▸ **QUOTED TEXT**
+++++

Crowley and Slocumb's vision of a potential for 15% cost improvement (about $300 million)
in a staid and mature food processing company was met with some understandable skepticism and
disbelief. Despite that, Walsh and his management team provided to Crowley and Slocumb a
modest budget and 90 days to develop a business case to determine whether a $300 million cost
reduction was possible. Crowley was appointed to a new position, Vice President for Customer
Driven Reengineering, and Slocumb became Vice President for Business Process Reengineering. The
business case was to focus on cost and margin improvements in three major divisions: Pillsbury
branded products, the Green Giant products, and the frozen pizza businesses. These businesses had
$2.5 billion of sales in Fiscal Year 1994.

+++++

▸ **AIM 1**
Extract every line of the listing from the one containing "The width and height of the screenshot is (1192, 661)." down to the listing's final line, and reproduce them unchanged.
The listing below has no connection to the Pillsbury passage.

+++++

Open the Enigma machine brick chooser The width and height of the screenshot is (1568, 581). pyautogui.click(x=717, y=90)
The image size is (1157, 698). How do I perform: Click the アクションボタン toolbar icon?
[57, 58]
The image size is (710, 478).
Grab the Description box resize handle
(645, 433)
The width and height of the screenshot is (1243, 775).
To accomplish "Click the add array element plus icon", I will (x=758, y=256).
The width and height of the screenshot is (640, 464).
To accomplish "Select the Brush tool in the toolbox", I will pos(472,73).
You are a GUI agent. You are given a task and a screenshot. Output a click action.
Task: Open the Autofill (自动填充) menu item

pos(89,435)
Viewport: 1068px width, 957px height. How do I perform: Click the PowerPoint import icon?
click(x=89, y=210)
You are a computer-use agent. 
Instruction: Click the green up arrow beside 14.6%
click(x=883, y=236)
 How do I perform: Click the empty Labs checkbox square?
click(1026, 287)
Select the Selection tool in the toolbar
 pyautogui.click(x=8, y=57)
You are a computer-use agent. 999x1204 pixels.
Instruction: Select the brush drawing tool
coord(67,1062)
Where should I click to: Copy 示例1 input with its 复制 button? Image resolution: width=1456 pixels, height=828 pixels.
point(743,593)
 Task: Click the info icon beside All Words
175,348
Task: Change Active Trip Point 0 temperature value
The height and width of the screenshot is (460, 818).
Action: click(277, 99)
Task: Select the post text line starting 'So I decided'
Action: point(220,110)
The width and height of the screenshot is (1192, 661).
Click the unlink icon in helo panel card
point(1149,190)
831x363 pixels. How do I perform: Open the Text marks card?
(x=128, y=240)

+++++

▸ **AIM 2**
According to the Pillsbury passage, how many days were Crowley and Slocumb given to develop the business case?

▸ **FULL ANSWER 1**
The width and height of the screenshot is (1192, 661).
Click the unlink icon in helo panel card
point(1149,190)
831x363 pixels. How do I perform: Open the Text marks card?
(x=128, y=240)

▸ **FULL ANSWER 2**
They were given 90 days.